If a line in the listing below has the string "בילדים", copy it out.

::::::::::

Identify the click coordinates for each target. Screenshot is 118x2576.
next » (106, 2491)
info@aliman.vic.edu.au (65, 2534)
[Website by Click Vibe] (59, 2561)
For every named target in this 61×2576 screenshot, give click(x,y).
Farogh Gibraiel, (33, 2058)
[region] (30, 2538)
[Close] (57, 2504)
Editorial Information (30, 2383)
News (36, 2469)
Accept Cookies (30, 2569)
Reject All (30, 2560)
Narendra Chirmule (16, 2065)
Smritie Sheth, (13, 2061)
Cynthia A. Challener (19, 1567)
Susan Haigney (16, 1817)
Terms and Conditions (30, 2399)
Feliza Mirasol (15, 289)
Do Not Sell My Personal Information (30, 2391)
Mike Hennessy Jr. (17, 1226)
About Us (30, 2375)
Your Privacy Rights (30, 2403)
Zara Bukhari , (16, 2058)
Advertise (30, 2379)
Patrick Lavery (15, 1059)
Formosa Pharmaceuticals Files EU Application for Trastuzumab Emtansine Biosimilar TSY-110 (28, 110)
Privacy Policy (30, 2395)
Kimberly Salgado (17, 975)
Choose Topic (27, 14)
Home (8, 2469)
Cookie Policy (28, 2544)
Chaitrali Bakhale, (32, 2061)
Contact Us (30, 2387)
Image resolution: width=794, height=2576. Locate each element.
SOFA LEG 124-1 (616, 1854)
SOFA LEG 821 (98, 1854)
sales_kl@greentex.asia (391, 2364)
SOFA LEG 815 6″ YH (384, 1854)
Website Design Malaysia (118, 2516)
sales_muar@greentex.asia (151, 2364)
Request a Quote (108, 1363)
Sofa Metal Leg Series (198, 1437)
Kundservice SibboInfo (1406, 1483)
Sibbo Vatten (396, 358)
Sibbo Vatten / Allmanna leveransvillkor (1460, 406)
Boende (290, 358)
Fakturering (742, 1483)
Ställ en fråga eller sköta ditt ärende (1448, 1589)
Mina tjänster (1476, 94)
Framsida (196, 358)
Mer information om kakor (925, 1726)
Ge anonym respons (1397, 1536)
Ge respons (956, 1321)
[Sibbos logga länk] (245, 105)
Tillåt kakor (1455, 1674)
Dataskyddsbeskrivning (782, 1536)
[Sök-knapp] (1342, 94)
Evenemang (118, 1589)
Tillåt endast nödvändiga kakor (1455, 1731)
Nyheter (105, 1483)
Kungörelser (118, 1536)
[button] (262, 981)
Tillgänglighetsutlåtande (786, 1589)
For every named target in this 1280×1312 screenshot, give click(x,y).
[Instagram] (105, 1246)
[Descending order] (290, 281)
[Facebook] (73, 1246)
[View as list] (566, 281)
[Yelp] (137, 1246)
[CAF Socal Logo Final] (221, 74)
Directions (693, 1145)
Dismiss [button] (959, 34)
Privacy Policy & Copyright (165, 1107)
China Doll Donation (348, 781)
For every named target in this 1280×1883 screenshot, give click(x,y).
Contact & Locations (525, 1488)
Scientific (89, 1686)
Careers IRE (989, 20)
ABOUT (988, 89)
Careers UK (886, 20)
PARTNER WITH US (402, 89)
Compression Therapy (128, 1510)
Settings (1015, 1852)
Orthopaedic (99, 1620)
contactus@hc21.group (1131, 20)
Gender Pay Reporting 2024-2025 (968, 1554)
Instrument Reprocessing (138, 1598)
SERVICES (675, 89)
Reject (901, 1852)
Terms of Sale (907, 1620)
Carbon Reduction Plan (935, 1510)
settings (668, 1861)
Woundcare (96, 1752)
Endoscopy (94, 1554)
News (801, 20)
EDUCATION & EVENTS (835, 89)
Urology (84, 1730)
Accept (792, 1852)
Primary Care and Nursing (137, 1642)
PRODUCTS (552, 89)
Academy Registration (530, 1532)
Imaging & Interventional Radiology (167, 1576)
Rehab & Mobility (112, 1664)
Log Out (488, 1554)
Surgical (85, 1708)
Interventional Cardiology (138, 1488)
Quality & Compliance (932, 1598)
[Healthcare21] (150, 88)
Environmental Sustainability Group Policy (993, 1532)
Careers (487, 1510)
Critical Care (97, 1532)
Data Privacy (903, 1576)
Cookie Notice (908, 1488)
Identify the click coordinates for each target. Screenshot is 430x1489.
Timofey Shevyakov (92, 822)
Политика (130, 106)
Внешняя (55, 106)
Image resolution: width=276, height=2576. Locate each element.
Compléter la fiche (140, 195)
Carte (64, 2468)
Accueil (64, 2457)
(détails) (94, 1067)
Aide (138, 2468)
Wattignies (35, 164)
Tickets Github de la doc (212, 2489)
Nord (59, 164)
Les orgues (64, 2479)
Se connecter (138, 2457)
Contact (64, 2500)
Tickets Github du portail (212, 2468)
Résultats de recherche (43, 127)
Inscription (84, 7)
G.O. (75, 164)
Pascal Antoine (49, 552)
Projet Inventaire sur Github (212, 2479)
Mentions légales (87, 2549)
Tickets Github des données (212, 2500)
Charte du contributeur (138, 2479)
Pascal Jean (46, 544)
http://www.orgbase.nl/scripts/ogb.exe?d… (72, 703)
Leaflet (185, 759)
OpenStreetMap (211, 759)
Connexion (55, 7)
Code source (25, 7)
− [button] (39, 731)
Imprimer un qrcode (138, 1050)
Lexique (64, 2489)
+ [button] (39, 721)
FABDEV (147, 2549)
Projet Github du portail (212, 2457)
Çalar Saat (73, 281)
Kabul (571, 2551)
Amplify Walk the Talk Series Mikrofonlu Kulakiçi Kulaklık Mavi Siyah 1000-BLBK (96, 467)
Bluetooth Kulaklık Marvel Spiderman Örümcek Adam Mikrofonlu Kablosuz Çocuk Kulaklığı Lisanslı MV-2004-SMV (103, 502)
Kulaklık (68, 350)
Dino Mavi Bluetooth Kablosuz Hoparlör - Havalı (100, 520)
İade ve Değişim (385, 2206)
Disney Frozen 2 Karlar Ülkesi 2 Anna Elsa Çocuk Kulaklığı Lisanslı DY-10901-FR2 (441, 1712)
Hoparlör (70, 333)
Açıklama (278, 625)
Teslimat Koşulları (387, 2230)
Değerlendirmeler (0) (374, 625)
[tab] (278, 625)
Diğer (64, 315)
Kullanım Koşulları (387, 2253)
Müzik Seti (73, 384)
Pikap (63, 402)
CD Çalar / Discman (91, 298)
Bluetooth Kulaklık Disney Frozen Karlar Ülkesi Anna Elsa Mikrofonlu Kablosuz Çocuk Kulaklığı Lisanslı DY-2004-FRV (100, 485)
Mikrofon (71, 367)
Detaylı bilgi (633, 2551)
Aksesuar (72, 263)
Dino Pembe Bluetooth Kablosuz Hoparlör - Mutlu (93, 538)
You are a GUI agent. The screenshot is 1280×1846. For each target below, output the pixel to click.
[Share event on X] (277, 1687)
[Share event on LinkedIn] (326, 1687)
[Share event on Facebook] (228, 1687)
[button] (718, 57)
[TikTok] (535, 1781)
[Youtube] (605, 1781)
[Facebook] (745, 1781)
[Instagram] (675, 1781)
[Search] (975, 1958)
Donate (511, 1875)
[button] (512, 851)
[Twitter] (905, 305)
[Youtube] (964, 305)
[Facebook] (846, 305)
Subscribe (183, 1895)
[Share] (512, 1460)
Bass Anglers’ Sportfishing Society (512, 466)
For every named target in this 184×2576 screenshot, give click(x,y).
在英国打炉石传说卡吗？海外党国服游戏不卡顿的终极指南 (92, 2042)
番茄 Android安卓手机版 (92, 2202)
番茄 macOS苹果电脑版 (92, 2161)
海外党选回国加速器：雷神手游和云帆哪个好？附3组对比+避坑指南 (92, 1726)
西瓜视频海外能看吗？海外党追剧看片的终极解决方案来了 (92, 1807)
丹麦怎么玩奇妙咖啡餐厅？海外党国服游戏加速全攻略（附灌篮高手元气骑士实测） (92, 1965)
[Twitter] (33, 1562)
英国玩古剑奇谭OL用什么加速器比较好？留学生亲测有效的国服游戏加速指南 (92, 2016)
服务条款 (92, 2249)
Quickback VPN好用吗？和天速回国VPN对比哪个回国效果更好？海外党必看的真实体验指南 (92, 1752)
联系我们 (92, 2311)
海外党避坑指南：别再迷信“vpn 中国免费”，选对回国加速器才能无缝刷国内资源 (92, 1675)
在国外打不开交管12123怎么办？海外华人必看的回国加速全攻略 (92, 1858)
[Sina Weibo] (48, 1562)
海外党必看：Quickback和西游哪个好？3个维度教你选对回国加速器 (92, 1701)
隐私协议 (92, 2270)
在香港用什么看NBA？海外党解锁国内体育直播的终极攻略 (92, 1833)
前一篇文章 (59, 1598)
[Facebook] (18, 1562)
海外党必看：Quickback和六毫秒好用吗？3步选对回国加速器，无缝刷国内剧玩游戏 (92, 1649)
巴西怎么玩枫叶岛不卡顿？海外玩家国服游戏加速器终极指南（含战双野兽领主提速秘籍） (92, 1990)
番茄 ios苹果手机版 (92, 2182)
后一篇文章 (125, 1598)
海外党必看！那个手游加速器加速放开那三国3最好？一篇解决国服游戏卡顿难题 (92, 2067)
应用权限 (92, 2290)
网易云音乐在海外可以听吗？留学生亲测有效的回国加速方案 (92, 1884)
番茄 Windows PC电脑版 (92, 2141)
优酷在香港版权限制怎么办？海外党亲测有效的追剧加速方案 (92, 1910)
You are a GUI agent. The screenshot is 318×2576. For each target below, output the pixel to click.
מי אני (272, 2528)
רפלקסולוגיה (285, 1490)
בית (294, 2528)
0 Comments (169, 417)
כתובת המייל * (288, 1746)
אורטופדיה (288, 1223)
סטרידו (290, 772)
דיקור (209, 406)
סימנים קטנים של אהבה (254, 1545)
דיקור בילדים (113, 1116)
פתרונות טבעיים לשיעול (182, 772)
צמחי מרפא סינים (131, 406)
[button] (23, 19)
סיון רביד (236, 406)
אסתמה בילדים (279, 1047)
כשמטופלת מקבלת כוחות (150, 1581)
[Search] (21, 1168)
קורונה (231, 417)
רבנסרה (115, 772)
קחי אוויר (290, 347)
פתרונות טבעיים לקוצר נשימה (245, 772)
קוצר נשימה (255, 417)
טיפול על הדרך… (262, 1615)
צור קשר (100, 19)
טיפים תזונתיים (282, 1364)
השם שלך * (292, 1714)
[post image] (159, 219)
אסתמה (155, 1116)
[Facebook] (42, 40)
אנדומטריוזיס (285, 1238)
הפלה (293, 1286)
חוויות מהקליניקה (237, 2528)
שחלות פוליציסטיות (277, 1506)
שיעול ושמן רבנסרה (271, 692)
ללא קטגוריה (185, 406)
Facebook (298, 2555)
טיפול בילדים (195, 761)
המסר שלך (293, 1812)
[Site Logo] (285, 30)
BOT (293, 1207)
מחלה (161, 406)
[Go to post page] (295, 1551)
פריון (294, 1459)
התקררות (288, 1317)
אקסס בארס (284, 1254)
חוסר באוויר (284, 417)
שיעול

::::::::::

**SOLVED EXERCISE**.
דיקור בילדים (113, 1116)
אסתמה בילדים (279, 1047)
טיפול בילדים (195, 761)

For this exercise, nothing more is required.